The Swiss Guard as part of the Military of the Vatican City is an exception to the Swiss rulings of 1874 and 1927. It is a small force responsible for the security of the Apostolic Palace, the entrances to the Vatican City and the safety of the Pope.

The Swiss Guard is not considered to belong to any larger force, but is instead the army of the sovereign state of the Vatican. The force is specifically limited to one hundred soldiers and currently consists of 4 officers, 23 NCOs, 70 halberdiers, 2 drummers, and a chaplain, all with an equivalent Italian army rank. Although the guards are fully trained and equipped in modern weaponry and tactics, they also receive instructions in using the sword and halberd.

The guards must be Roman Catholic males of Swiss nationality who have completed basic training with the Swiss military and can obtain certificates of good conduct. Recruits must be between 19 and 30 and at least 174 cm (5ft 9in) tall.

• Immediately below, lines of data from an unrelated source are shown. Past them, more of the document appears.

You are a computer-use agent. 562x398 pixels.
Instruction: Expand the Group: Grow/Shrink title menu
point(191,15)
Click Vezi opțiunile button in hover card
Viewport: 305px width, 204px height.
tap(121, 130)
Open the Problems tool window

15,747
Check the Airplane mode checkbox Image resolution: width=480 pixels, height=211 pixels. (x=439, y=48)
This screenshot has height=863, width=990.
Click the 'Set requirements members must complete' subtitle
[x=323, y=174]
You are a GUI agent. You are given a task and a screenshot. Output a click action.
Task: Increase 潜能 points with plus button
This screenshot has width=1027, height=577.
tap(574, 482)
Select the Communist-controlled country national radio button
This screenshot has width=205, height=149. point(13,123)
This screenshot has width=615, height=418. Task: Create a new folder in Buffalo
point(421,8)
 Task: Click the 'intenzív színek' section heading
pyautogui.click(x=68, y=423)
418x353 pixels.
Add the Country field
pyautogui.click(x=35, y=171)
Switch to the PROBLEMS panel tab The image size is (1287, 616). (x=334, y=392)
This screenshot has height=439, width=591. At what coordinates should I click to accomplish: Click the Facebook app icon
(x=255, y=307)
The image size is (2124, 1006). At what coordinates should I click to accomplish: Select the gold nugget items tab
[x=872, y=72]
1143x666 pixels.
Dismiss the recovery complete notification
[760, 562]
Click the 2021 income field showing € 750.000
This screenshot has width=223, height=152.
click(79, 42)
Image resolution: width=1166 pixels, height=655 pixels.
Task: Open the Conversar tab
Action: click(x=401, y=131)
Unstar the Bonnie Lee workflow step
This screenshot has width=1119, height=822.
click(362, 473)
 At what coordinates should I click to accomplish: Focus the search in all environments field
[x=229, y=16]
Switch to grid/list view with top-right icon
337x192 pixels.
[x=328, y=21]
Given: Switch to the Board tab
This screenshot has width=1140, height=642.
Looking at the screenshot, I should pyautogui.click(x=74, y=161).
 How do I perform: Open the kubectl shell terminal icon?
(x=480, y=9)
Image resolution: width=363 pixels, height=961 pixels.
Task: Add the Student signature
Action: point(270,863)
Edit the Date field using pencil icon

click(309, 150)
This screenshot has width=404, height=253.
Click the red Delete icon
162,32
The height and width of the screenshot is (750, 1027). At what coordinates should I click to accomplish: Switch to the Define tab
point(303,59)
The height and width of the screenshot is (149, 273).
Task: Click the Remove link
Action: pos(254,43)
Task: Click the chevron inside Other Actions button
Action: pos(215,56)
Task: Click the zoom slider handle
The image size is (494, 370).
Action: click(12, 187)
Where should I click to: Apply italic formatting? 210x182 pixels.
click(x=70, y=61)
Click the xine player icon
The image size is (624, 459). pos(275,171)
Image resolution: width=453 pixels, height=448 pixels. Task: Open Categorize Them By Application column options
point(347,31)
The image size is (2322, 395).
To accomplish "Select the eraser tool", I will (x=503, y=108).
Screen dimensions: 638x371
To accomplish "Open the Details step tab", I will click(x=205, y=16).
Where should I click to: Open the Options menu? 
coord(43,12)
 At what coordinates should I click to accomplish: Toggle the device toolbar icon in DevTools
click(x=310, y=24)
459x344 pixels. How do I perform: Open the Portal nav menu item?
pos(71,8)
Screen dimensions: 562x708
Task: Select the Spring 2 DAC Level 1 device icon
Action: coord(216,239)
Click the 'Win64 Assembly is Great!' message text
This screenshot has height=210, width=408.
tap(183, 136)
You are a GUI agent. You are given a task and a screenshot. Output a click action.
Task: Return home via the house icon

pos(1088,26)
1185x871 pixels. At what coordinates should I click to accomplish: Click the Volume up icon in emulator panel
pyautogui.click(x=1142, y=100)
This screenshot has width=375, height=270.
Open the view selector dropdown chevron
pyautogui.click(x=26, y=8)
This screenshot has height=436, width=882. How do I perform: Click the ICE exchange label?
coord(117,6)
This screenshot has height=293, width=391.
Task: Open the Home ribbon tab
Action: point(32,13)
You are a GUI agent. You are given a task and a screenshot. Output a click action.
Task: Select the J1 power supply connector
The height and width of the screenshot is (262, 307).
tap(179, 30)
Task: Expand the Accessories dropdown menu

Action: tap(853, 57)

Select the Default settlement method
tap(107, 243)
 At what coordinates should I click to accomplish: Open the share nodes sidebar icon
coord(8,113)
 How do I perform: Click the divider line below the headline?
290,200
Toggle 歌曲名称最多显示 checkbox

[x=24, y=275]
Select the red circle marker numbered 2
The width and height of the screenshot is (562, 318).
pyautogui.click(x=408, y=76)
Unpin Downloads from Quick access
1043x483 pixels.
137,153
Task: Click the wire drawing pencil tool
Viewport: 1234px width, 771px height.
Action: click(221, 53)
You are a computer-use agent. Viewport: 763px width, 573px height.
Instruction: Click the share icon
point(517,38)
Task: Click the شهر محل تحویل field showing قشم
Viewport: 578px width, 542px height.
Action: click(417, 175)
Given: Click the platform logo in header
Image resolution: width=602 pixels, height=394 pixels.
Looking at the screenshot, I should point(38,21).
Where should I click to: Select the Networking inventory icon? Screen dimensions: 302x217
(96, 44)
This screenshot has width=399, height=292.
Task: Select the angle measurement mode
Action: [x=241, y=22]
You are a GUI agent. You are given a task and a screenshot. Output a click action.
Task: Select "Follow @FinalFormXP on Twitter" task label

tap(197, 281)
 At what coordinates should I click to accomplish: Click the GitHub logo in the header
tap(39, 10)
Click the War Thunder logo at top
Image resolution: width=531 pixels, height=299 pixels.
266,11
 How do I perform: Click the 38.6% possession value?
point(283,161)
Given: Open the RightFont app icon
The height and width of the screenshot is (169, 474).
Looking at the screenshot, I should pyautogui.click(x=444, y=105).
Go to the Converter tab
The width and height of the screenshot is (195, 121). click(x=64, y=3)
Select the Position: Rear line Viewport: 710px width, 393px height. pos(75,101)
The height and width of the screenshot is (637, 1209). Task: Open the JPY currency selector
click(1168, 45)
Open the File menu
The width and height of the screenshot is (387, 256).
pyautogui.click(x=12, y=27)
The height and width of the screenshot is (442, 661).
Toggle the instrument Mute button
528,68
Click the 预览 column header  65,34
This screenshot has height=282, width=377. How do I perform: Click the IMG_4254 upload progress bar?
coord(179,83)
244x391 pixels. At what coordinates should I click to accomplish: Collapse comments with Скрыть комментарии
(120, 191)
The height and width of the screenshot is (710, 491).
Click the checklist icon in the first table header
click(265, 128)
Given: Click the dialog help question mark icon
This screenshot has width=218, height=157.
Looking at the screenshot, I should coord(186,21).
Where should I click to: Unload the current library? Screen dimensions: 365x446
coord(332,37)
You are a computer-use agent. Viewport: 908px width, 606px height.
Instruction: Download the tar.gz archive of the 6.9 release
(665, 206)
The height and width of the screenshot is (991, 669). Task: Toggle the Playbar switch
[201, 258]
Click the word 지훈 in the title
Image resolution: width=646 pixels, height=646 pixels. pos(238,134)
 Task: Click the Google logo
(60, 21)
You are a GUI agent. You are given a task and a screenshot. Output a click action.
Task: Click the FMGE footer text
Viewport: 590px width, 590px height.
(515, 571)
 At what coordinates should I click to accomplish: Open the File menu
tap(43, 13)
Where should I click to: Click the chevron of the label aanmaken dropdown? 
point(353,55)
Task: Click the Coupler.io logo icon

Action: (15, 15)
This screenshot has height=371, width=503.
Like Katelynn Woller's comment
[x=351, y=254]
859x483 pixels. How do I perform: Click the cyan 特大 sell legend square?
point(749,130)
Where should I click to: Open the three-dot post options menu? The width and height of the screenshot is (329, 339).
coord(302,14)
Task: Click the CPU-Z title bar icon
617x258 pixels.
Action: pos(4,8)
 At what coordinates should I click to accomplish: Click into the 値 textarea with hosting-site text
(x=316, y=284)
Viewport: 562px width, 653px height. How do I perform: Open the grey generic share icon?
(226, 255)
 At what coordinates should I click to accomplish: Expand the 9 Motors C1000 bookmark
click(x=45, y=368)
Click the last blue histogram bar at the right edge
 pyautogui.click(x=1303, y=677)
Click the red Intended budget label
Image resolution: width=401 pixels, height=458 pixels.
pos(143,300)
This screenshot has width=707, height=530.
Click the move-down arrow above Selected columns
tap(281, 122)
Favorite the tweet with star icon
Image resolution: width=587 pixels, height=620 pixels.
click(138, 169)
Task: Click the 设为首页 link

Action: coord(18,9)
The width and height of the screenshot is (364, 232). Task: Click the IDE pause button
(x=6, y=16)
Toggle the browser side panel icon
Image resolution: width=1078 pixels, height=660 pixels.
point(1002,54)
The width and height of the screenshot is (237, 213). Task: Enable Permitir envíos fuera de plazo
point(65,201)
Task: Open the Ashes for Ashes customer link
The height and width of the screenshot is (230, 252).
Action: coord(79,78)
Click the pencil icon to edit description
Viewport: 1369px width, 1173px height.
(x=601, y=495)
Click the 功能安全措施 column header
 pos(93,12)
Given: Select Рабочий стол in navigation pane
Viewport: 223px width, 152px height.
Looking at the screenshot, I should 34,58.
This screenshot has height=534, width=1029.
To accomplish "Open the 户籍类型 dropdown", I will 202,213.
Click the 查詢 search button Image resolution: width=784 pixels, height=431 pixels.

Qualified candidates must apply to serve. If accepted, new guards are sworn in every May 6 in the San Damaso Courtyard (Italian: Cortile di San Damaso) in the Vatican. (May 6 is the anniversary of the Sack of Rome.) The chaplain of the guard reads aloud the oath in German, the guard's official language (translation below):

"Ich schwöre, treu, redlich und ehrenhaft zu dienen dem regierenden Papst [Name des Papstes] und seinen rechtmäßigen Nachfolgern, und mich mit ganzer Kraft für sie einzusetzen, bereit, wenn es erheischt sein sollte, selbst mein Leben für sie hinzugeben. Ich übernehme dieselbe Verpflichtung gegenüber dem Heiligen Kollegium der Kardinäle während der Sedis-Vakanz des Apostolischen Stuhls. Ich verspreche überdies dem Herrn Kommandanten und meinen übrigen Vorgesetzten Achtung, Treue und Gehorsam. Ich schwöre, alles das zu beobachten, was die Ehre meines Standes von mir verlangt."
"I swear to faithfully, honestly and honorably serve the reigning Pope [name of Pope] and his legitimate successors, and to dedicate myself to them with all my strength, ready to sacrifice, should it become necessary, even my own life for them. I likewise assume this promise toward the members of the Sacred College of Cardinals during the period of the Sede Vacante of the Apostolic See. Furthermore, I pledge to the Commandant and to my other superiors respect, fidelity, and obedience. I swear to abide by all the requirements attendant to the dignity of my rank."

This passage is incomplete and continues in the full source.